Despite the acrimonious campaign, Nasheed conceded defeat and said he would not challenge the results of an election monitored by international observers.
“I graciously accept defeat,” Nasheed told reporters on the main capital island of Male in a late night address.
“We lost by a very small margin. Democracy is a process. It is up to us to make it work.”
He added: “The MDP (Nasheed’s Maldives Democratic Party) has always asked for a government elected by the people. Today is a happy day for the Maldives — we now have an elected government.”
The election commission said that an inauguration ceremony would take place on Sunday and a special session of parliament had also been organized.
Nasheed’s concession will be a relief to the country’s lifeblood tourist industry which had feared that an already lengthy political crisis could go on even longer.
After an annulled election result and two canceled polls, foreign diplomats had increasingly come to view the delays as politically inspired. The European Union had warned of “appropriate measures” if Saturday’s election did not go ahead as scheduled.

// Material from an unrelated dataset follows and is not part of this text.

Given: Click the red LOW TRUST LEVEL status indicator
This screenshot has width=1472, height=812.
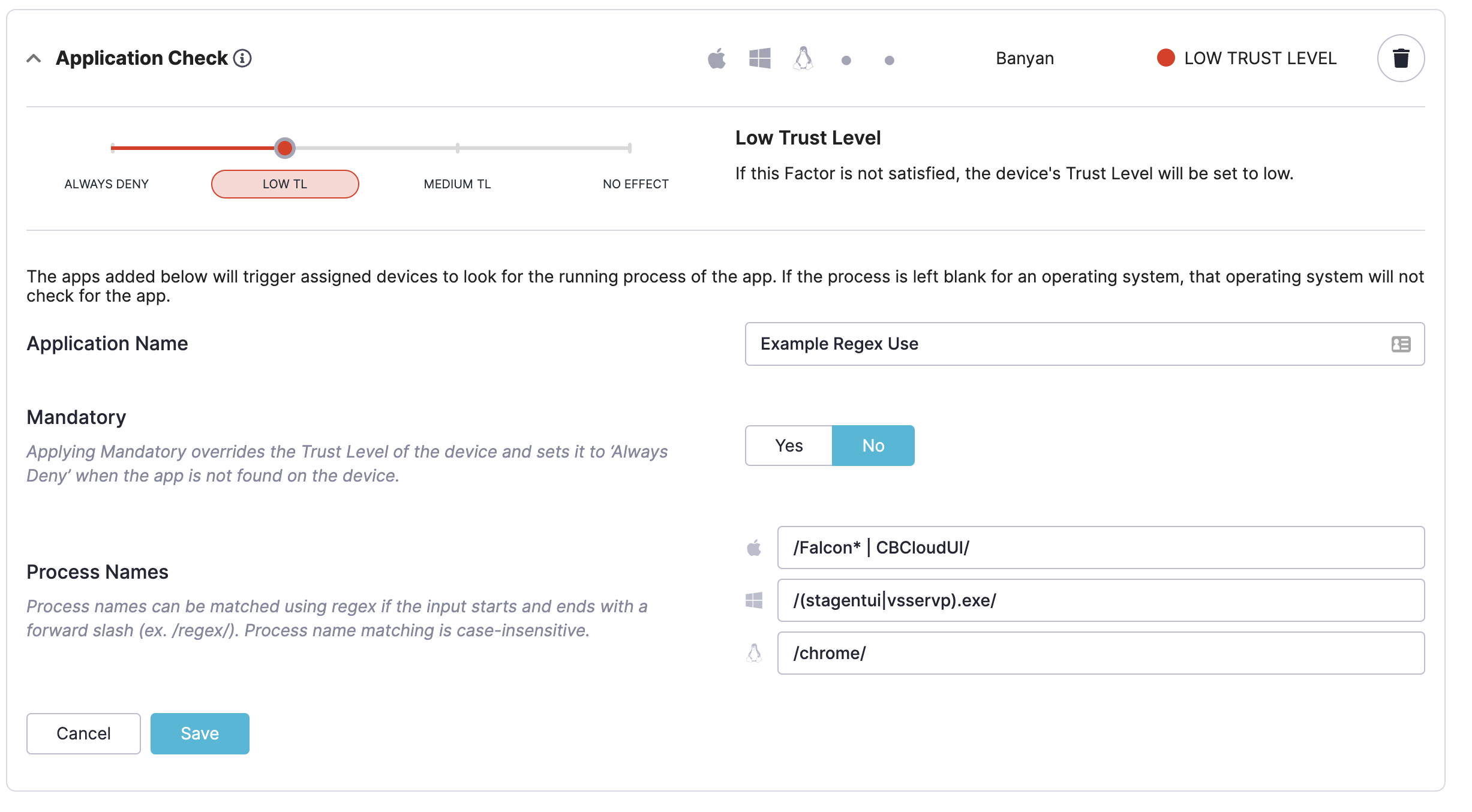Looking at the screenshot, I should (1166, 58).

Opposition leader Nasheed, a former pro-democracy campaigner and climate change activist who won the first free polls in 2008, had been the frontrunner 21 months after he resigned under pressure from demonstrators and mutinous police officers.
However, his main opponents united after his first round victory on November 9 and mounted a formidable challenge, leading to Yameen’s victory.
Yameen is the half-brother of former autocrat Maumoon Abdul Gayoom who ruled the archipelago famed for its coral-fringed islands for 30 years, before the nation embraced democracy.
The islands’ electorate is a mere 239,000 people in a country of 350,000 Sunni Muslims.
After casting his vote, Yameen said he had no complaints about the electoral process.
“I will accept the results no matter what the outcome,” he told reporters.
Nasheed, a one-time political prisoner, won a first vote on September 7 with 45 percent.
But the result was annulled by the Supreme Court which upheld a complaint about voter list irregularities.
After another attempt to hold the poll was blocked, a re-run of the first round took place on November 9 which Nasheed won by a larger margin — nearly 47 percent — but still not enough for an outright victory.
A run-off election announced for the day after by the independent Elections Commission was again canceled by the Supreme Court, which is dominated by judges appointed during Gayoom’s three-decade rule.
Nearly one million holidaymakers visited the Maldives last year, drawn to its secluded beaches on private islands where luxury cabins can cost several thousand dollars a night.
Any more political unrest would have spelled problems for the industry, the lifeblood of the country, which suffered a wave of cancelations after Nasheed’s political demise.